The Central Bank of Kenya (CBK) has officially lifted the moratorium on the licensing of new commercial banks, ending a nine-year freeze that began in 2015. The new directive takes effect on July 1, 2025, and is expected to inject fresh competition and innovation into Kenya’s vibrant banking sector.
The moratorium, imposed on November 17, 2015, followed the collapse of several small banks, prompting the regulator to tighten control over the industry. The move was aimed at stabilizing the sector, which was grappling with governance, risk management, and operational challenges.
“The moratorium was imposed to provide space for strengthening Kenya’s banking sector,” CBK said in a statement.

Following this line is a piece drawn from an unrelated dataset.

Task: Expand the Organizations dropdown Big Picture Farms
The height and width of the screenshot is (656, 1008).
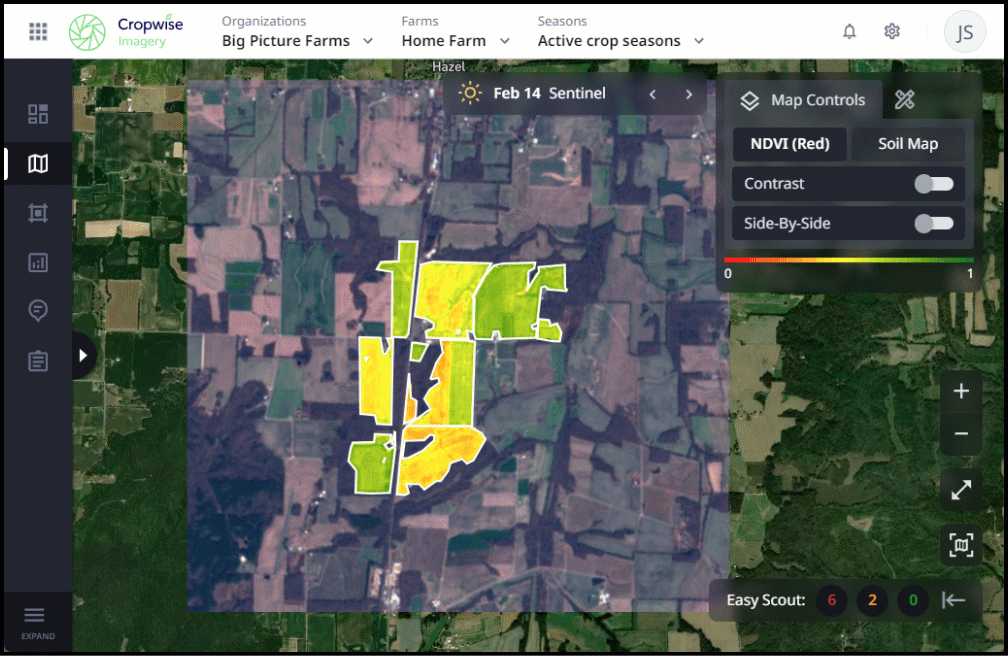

CBK attributed its decision to significant improvements in the legal, regulatory, and supervisory frameworks governing the banking industry. These developments have restored confidence in Kenya’s banking system, both at home and abroad.
The regulator cited a surge in mergers and acquisitions as evidence of renewed investor confidence and a healthier banking environment.

Currently, Kenya has 46 licensed financial institutions, including 39 commercial banks—24 of which are locally owned and 15 foreign-owned.
One of the key changes accompanying the lifting of the moratorium is the requirement for new banks to meet a minimum core capital of KSh10 billion, as outlined in the Business Laws (Amendment) Act of 2024.
“The enhanced minimum capital requirements will ensure that new entrants are well-capitalized and capable of navigating growing financial risks in regional and global markets,” CBK noted.
With the moratorium lifted, Kenya’s banking sector is expected to attract new local and international investors, further solidifying its status as a regional financial hub.
The CBK believes the introduction of stronger, better-capitalized banks will help finance large-scale infrastructure and development projects, accelerating the country’s economic growth agenda.